» Exercise passage
================================
Thrombin Generation Measurements

The calibrated automated thrombogram (CAT) method (Diagnostica Stago, Asnieres sur Seine, France) was used to measure thrombin generation in PRP and PPP using 96-well plates.[25] Briefly, per well 80 µL plasma was added to 20 µL of trigger consisting of sulfatides (1 µmol/L, f.c.) or TF (0.5 pmol/L, f.c.). In the case of PPP, 4 µmol/L (f.c.) phospholipid vesicles were added to the trigger medium. Thrombin generation was started by adding 20 µL of ZGGR-AMC (416 nmol/L) and CaCl₂ (16.7 mmol/L), and fluorescence accumulation was followed continuously in time. Platelet concentration in PRP was adjusted to 150 × 10⁹/L.

Where described, plasmas were supplemented with purified FXI (6 pmol in 200 µL) or FXII (75 pmol in 200 µL) on top of the residual level of FXI or FXII present in the plasma. To all plasma samples, the same amount of FXI or FXII, respectively, was added leading to an increase of the endogenous concentration with 100 IU/dL.

From the thrombogram curves, the following parameters were obtained: lagtime (min), endogenous thrombin potential (ETP, nmol/L min⁻¹), thrombin peak height (nmol/L), time-to-peak (min), and the velocity index (VI, nmol/L min⁻¹, equaling the thrombin peak height/[time to peak minus lagtime]).
================================
» Extracted information
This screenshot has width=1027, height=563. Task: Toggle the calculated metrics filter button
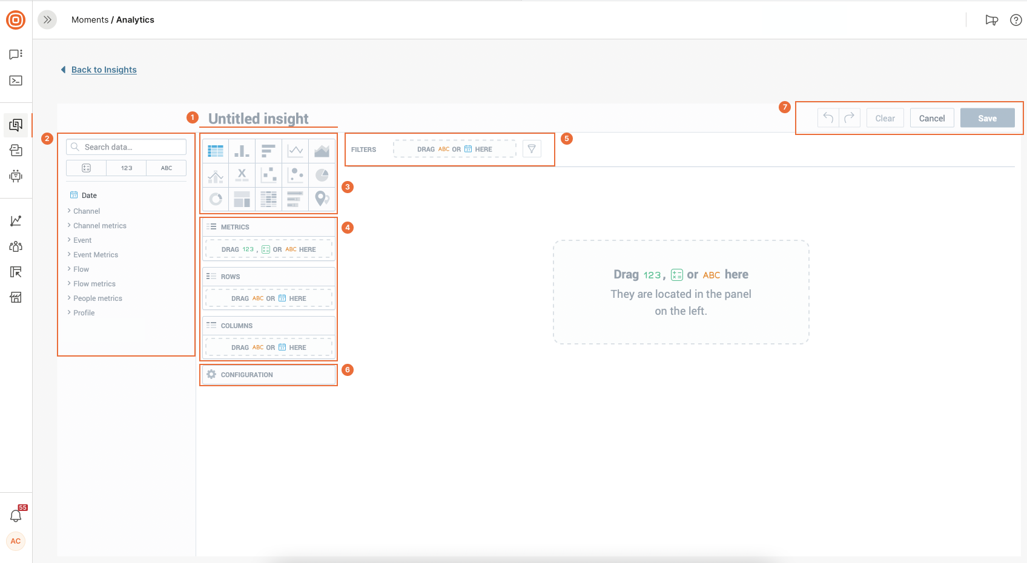tap(86, 168)
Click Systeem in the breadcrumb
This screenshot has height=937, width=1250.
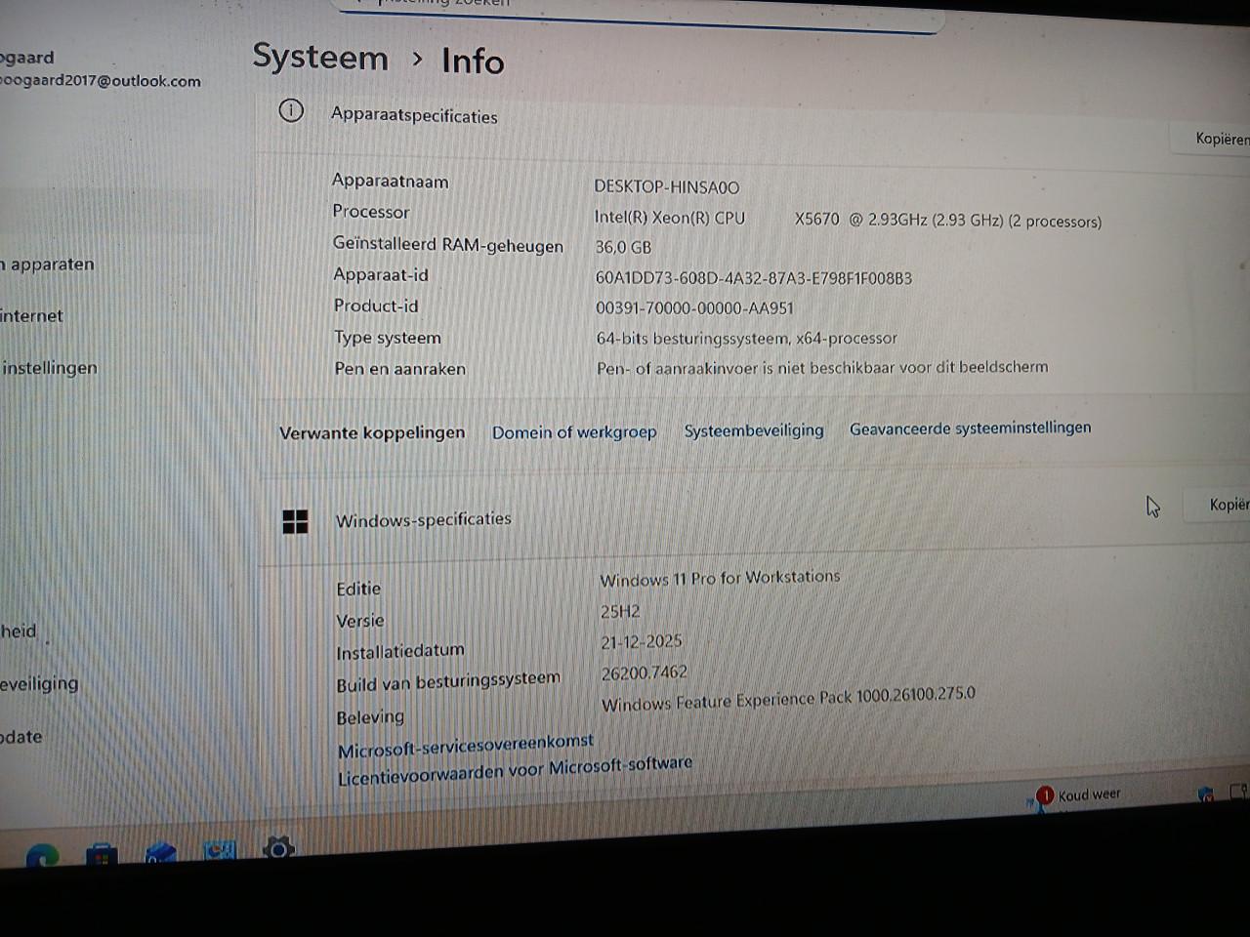(x=320, y=59)
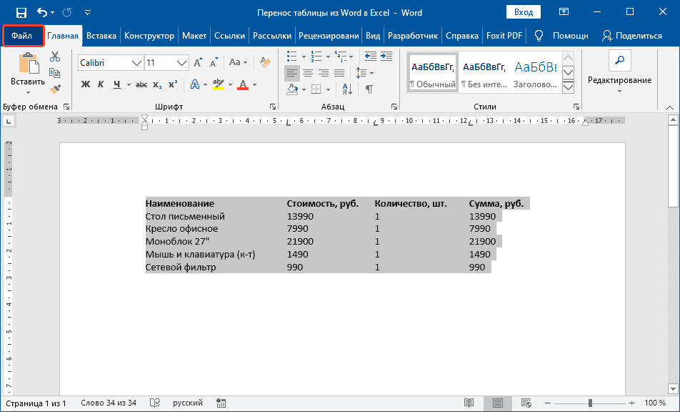Open the sort (АЯ) tool
Screen dimensions: 680x412
point(347,89)
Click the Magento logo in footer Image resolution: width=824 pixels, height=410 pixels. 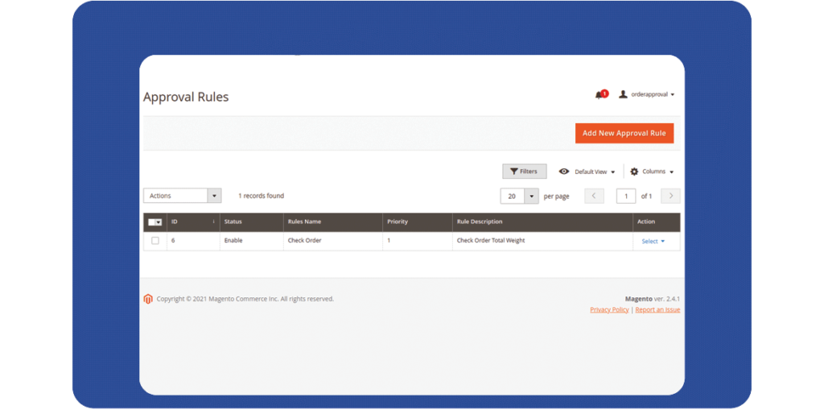(148, 299)
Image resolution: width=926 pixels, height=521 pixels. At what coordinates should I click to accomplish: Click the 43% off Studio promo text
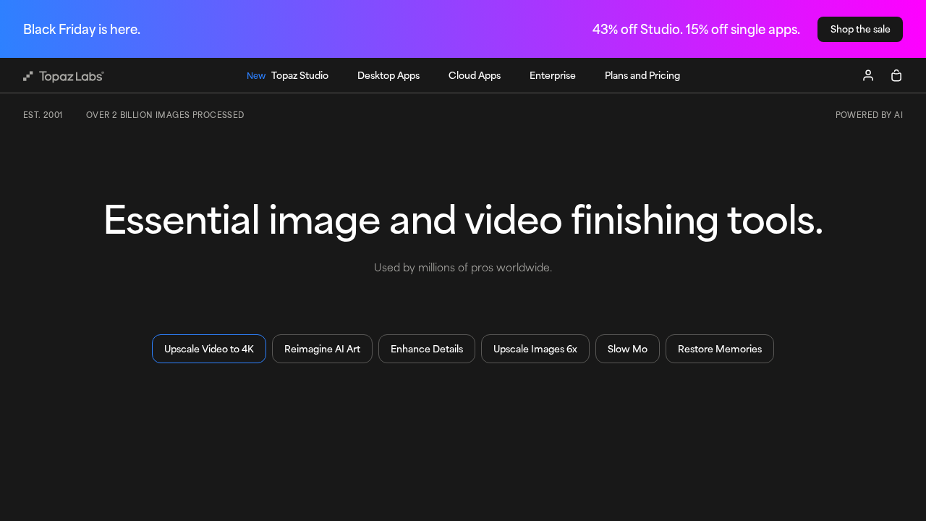(696, 29)
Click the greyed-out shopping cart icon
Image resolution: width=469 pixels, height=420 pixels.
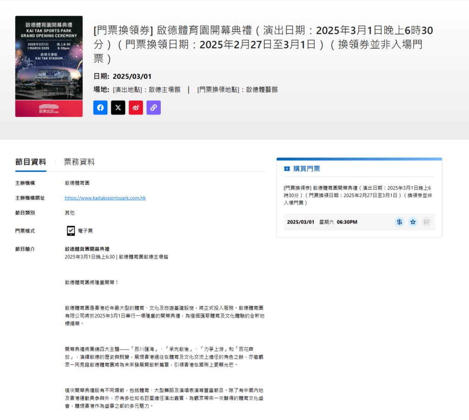pos(426,222)
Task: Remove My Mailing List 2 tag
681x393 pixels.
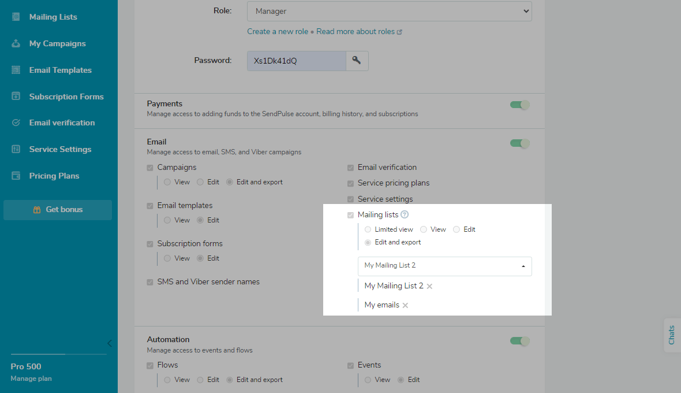Action: click(429, 286)
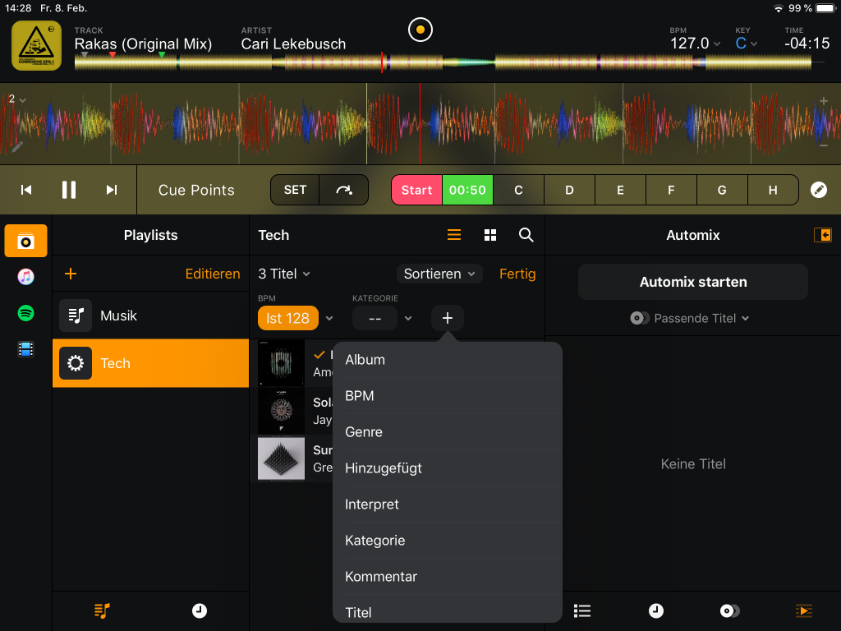The height and width of the screenshot is (631, 841).
Task: Enable SET mode for cue points
Action: pyautogui.click(x=295, y=190)
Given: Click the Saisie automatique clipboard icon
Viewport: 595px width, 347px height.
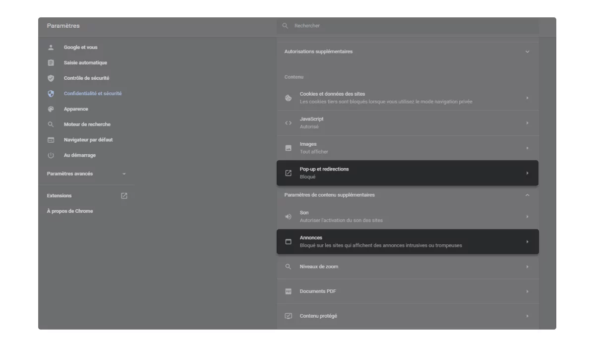Looking at the screenshot, I should 51,63.
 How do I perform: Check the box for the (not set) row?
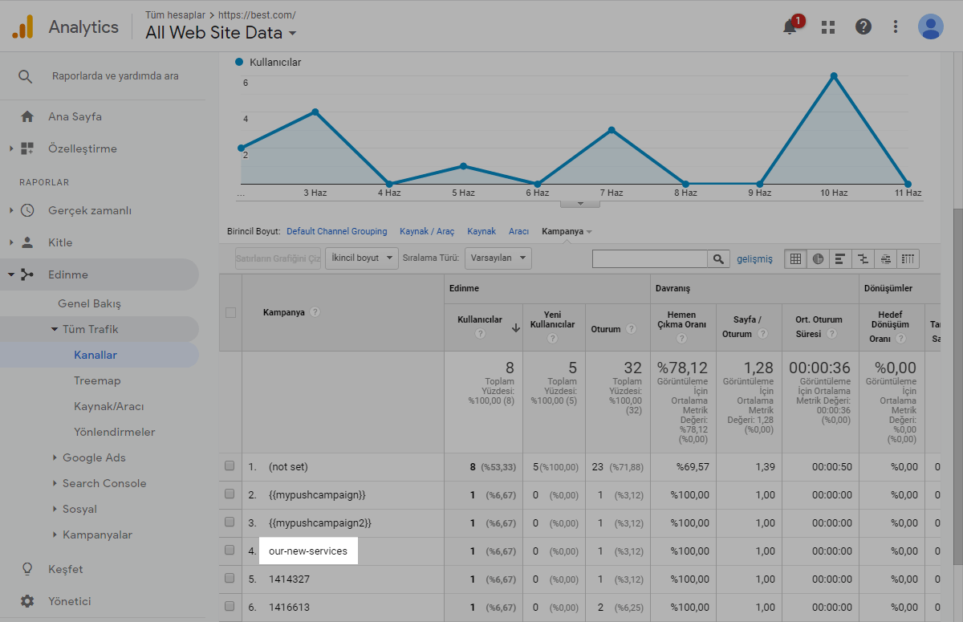pos(230,466)
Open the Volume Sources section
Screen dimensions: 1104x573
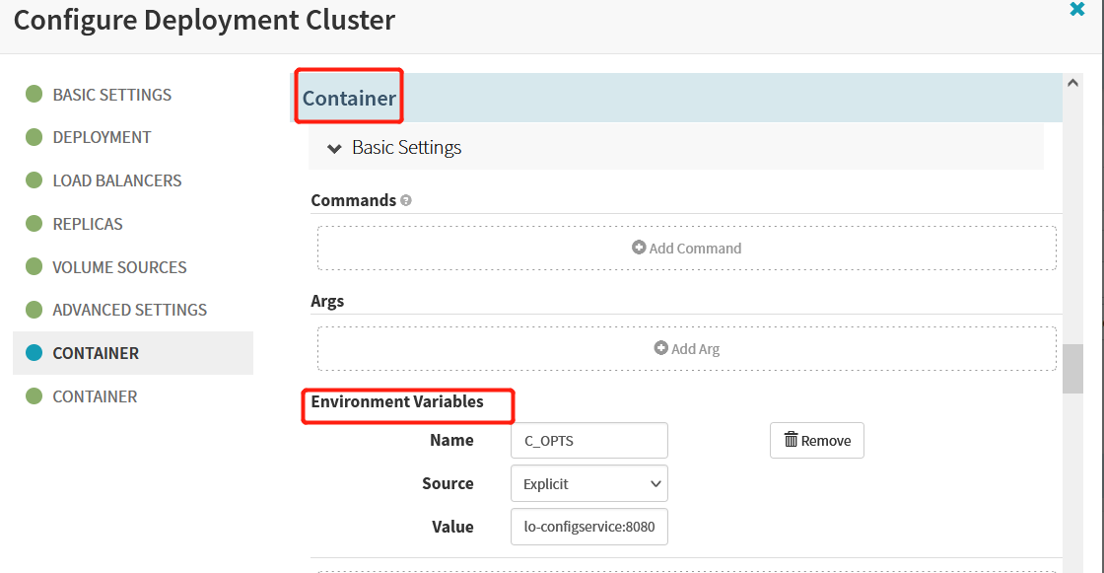click(119, 267)
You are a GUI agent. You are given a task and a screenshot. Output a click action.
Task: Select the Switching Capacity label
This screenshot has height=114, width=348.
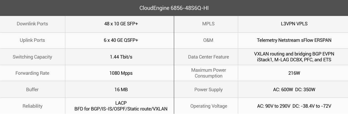32,57
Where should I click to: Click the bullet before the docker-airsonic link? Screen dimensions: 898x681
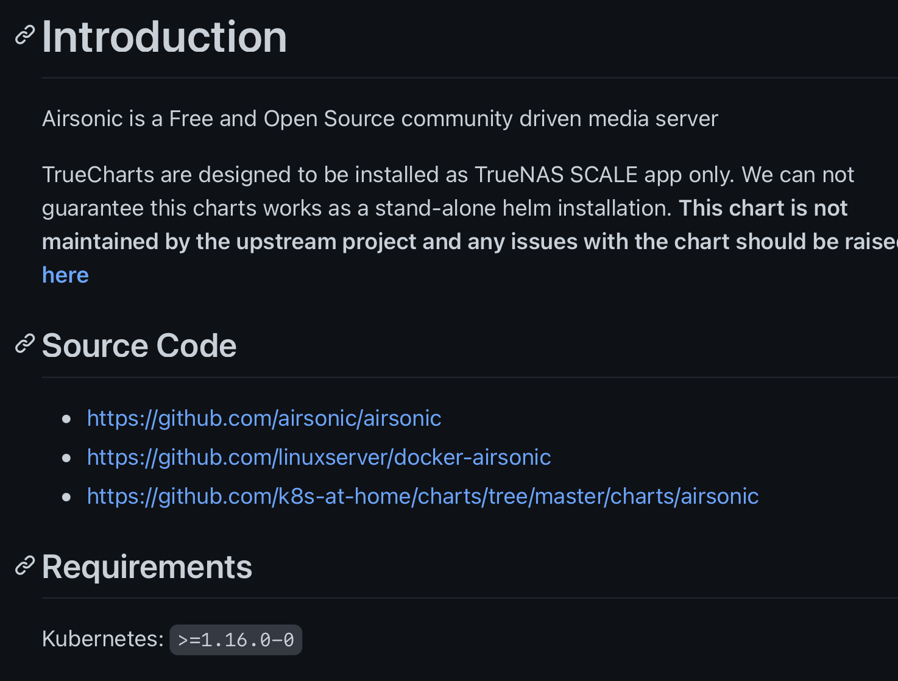pyautogui.click(x=66, y=458)
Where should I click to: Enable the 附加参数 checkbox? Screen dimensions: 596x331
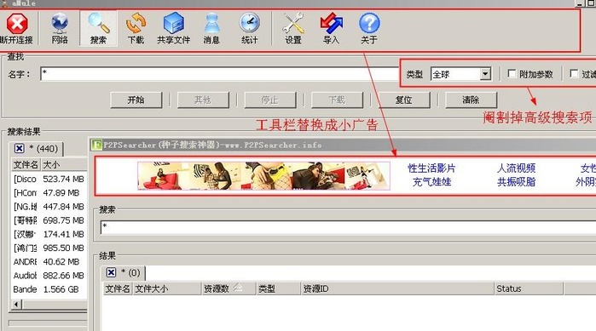tap(512, 73)
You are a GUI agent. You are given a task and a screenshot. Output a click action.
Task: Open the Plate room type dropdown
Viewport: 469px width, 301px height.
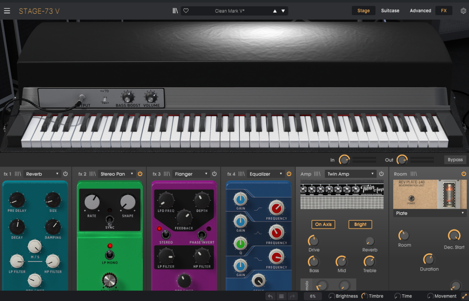(430, 213)
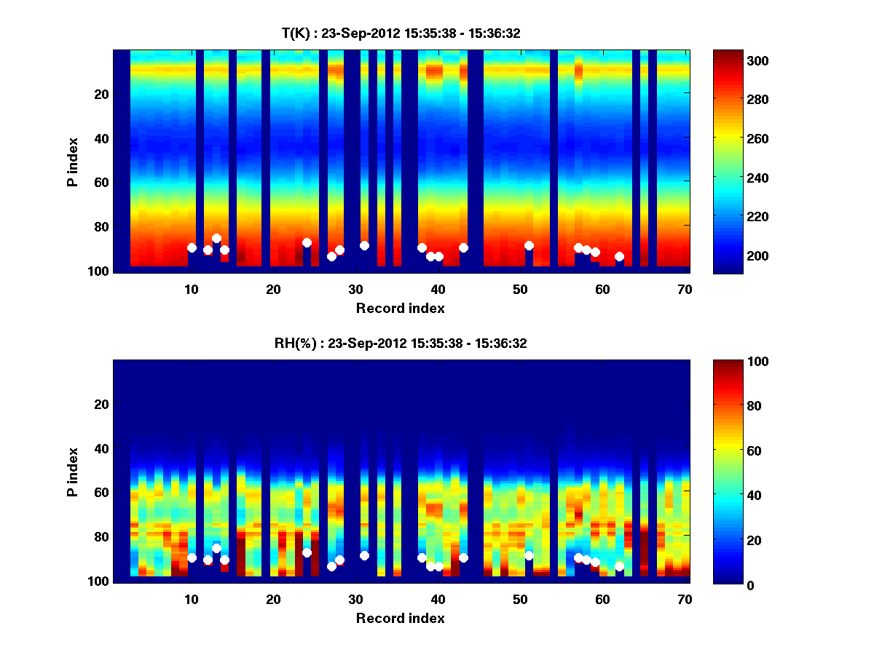
Task: Click the P index label of the humidity plot
Action: coord(73,472)
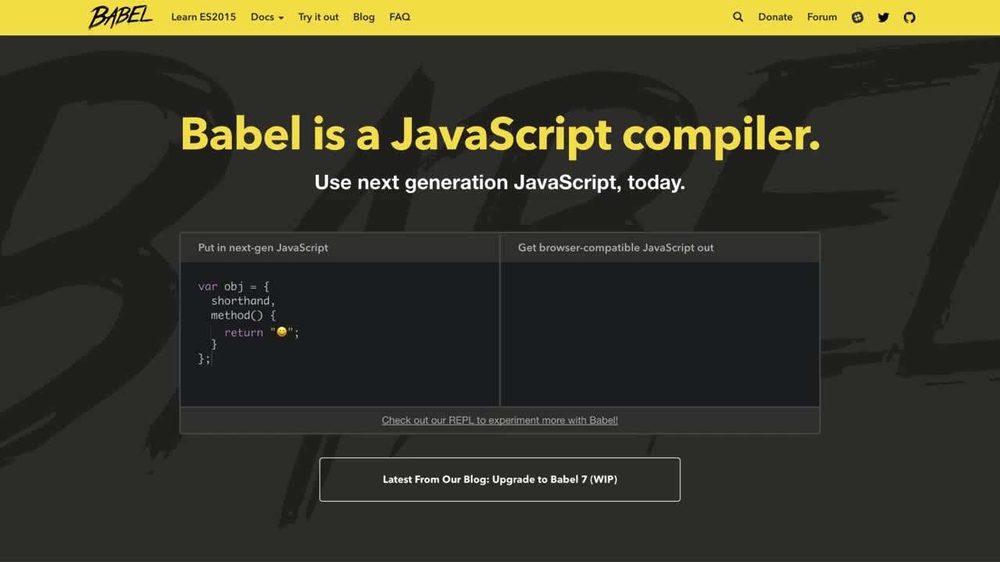Open Babel's GitHub repository
Viewport: 1000px width, 562px height.
point(909,16)
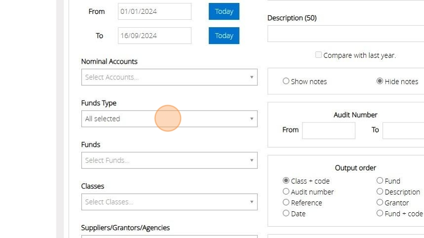Expand the Funds Type dropdown
The image size is (424, 238).
point(169,119)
================================
» What you have to do
In the passage on thrombin generation measurements, what was the platelet concentration in PRP adjusted to? The records can be set aside; the text is all you need.

» Problem solution
150 × 10⁹/L